Espanyol wpada na półautomat

On Espanyol przegrał w derbach z Barceloną. Niebiesko-białi zostali pokonani podczas wizyty na Montjuïc. A zła pierwsza połowa drużyny Manolo Gonzáleza potępił drużynę białych, która znalazła się w niekorzystnej sytuacji z trzema bramkami. Ponadto półautomat pozbawił Espanyolu dwóch bramek, które nie poszybowały w górę tabeli wyników nawet o centymetry.

Zespół Hansiego Flicka po raz kolejny wprowadził do gry charakterystyczną, zaawansowaną linię obrony. Blaugranas po raz kolejny mieli na korzyść spalonego. I wyszło im to na dobre. J.Avi Puado jako jedyny był dziś w stanie przebić bramkę Iñaki Peña i widział, jak bramka wskoczyła na tablicę wyników, zmniejszając przewagę w 63. minucie.

Strzał przy pierwszym golu nie został uznany ze względu na spalony.

Espanyol już to zrobił jeszcze dwa gole w derbach z Barceloną, ale oba zostały nieuznane o centymetry i żaden nie znalazł się na tablicy wyników. Po raz pierwszyJofre Carreras trafił na wynik 2:1, ale po analizie sędzia nie uznał gola ze względu na milimetrowego spalonego Omara na prawym skrzydle.

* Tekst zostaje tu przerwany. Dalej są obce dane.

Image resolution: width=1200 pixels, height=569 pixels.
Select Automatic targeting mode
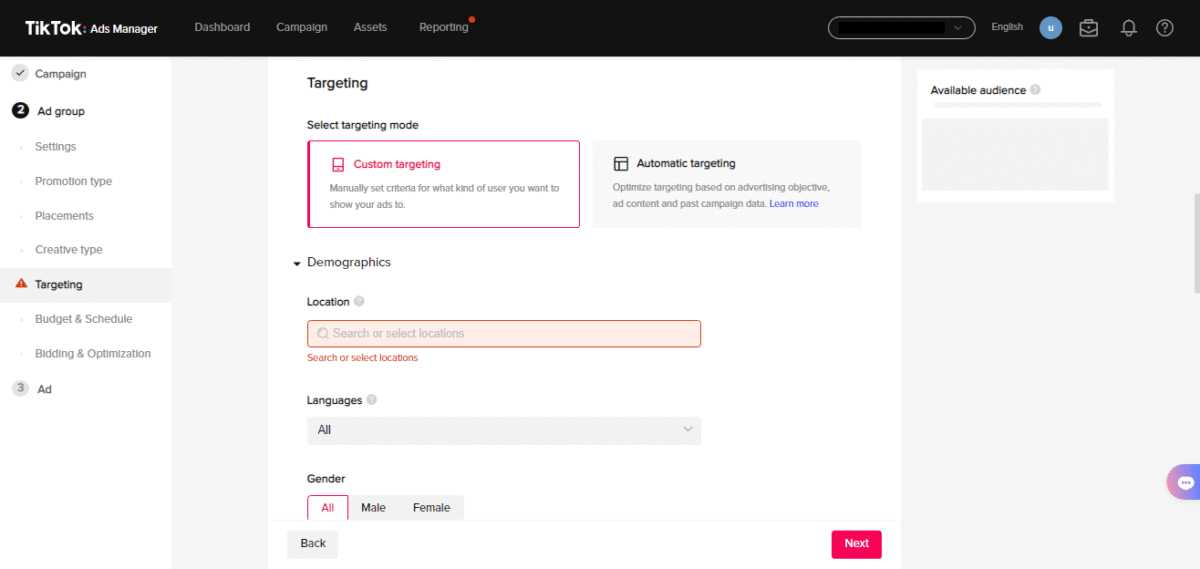727,184
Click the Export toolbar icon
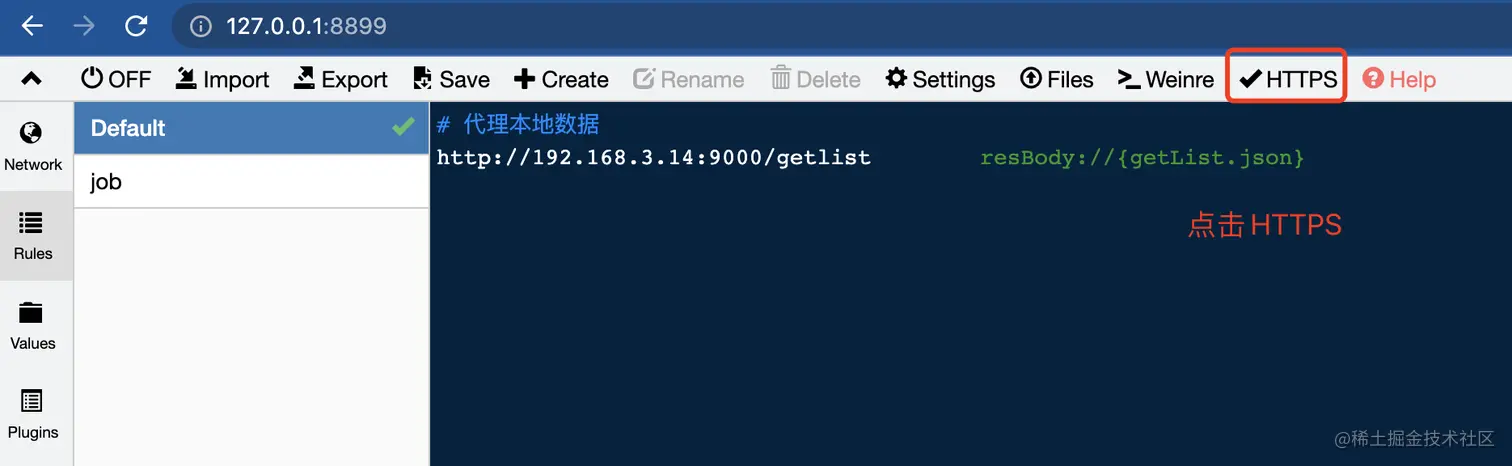The height and width of the screenshot is (466, 1512). (304, 78)
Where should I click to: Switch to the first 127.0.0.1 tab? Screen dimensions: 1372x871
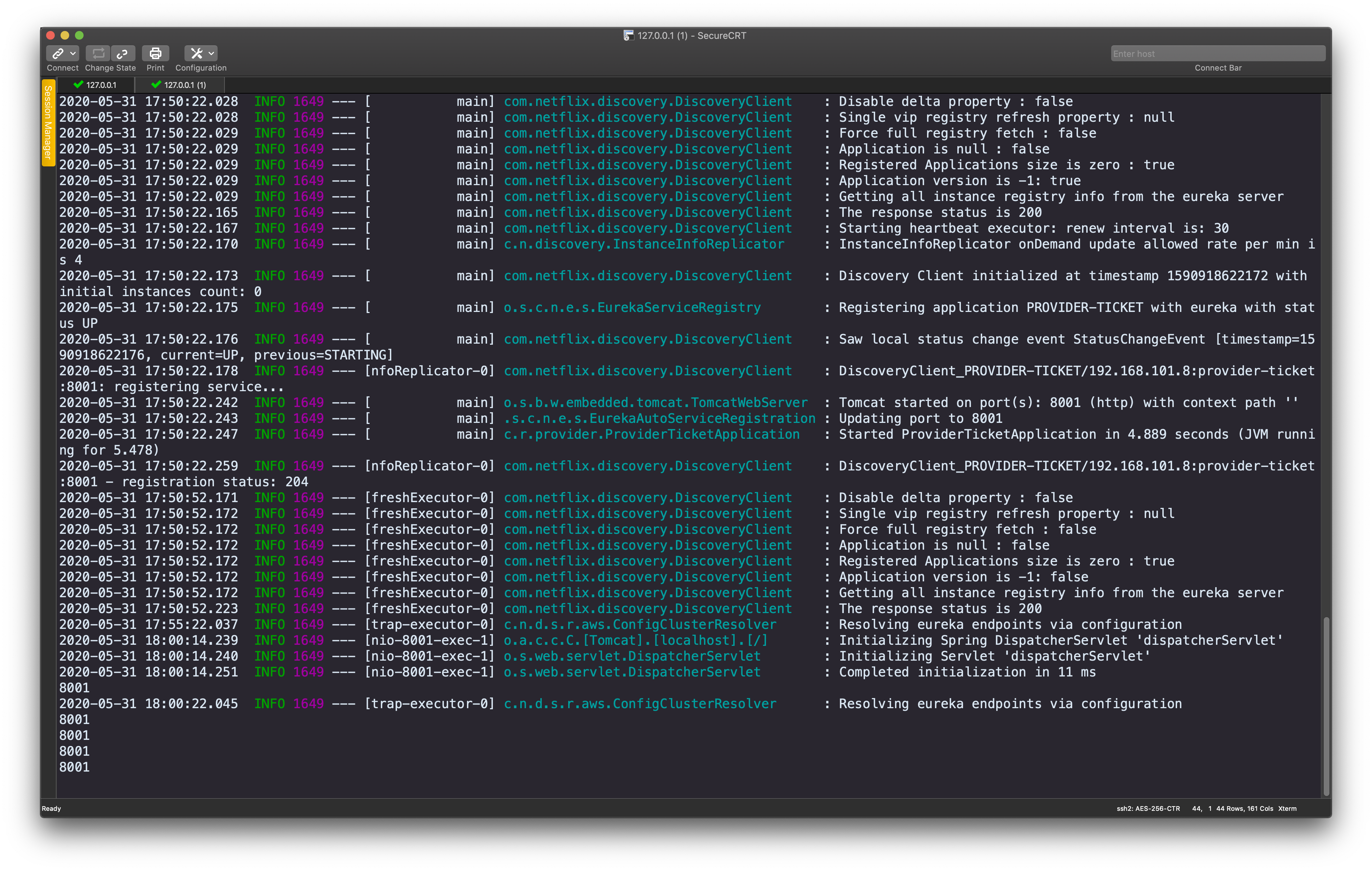pos(96,85)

W tym w drugiej połowie Javi Puado ponownie pokonał Iñakiego Peñę po dobrym dośrodkowaniu Jofre z dalekiego słupka. Sędzia zasygnalizował spalonego i bramka również nie widniała na tablicy wyników. Znowu za bardzo niewieletego popołudnia, w którym okazali się skuteczni w ataku, Espanyol wpadł na spalonego i moneta spadła na korzyść Barcelony.